Low-carbon innovation and investment in the EU ETS
Title: Low-carbon innovation and investment in the EU ETS
Series/Number: Policy Briefs; 2017/22; Florence School of Regulation; Climate; LIFE SIDE
External link: http://fsr.eui.eu/
• The empirical literature indicates that, in Phases I and II, the impact of the EU ETS on low-carbon innovation was moderate. The findings of one prominent study, which measures innovation output by patent counts, present a more clearly positive picture. • The empirical literature indicates that, in Phases I and II, low-carbon investments brought about by the EU ETS were typically small-scale, with short amortisation times (e.g., three to five years), producing incremental emission reductions. • In view of the EU’s long-term emission reduction targets, there is scope to improve the dynamic efficiency of the EU ETS by strengthening incentives for low-carbon innovation and investment.
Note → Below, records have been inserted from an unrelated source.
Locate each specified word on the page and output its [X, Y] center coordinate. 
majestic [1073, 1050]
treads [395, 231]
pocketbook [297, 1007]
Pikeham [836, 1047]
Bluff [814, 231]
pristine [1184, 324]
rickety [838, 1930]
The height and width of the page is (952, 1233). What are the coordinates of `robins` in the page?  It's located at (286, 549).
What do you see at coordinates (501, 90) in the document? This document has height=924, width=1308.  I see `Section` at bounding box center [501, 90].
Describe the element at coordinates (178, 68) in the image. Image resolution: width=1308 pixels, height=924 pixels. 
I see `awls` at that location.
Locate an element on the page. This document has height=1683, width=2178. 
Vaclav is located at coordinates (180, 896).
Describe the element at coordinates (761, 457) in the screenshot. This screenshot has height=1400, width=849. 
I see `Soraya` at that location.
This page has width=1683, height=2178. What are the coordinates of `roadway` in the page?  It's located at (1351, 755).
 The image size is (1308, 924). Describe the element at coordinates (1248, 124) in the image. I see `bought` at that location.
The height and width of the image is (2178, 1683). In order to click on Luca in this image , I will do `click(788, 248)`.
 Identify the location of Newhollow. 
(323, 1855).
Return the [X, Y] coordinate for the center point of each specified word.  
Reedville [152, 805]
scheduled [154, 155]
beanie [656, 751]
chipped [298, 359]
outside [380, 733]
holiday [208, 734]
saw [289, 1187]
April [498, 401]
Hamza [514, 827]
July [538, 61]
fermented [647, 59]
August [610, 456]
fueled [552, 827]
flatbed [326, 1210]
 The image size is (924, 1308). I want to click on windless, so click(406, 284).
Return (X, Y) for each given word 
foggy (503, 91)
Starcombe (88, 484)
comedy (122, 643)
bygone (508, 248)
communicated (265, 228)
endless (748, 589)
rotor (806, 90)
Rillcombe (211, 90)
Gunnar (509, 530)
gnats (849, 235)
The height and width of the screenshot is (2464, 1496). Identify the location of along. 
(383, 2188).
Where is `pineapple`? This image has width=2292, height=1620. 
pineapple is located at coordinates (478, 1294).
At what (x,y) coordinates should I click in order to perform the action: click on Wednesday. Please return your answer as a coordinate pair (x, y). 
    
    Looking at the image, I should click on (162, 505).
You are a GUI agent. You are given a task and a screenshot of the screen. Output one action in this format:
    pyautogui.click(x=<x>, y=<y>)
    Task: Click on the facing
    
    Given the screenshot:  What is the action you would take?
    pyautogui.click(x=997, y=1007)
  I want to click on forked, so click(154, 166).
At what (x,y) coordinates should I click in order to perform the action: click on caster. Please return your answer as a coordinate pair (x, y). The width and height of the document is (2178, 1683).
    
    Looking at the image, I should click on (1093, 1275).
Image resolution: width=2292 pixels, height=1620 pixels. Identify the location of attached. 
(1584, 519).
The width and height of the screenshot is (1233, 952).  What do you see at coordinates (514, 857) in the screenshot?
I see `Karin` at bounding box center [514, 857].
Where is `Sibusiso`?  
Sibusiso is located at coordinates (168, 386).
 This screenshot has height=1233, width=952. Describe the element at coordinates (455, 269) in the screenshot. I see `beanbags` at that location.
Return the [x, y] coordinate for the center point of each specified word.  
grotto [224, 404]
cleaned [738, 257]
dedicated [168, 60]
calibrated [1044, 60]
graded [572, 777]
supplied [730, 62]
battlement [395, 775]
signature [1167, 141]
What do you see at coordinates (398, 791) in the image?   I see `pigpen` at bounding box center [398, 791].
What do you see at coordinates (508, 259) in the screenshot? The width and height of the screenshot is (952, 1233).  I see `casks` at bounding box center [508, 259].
Tightening the cap and extending allowance auctioning in a predictable way are the most frequent recommendations in the literature. • There is a compelling economic case, related to innovation spill overs, scale and network economies, competitiveness preservation and energy security, for complementing the EU ETS with stronger R&D policies. • The Innovation Fund – the future EU ETS funding programme for low-carbon innovation – will build on the experiences gained through the existing NER 300 programme in several important respects.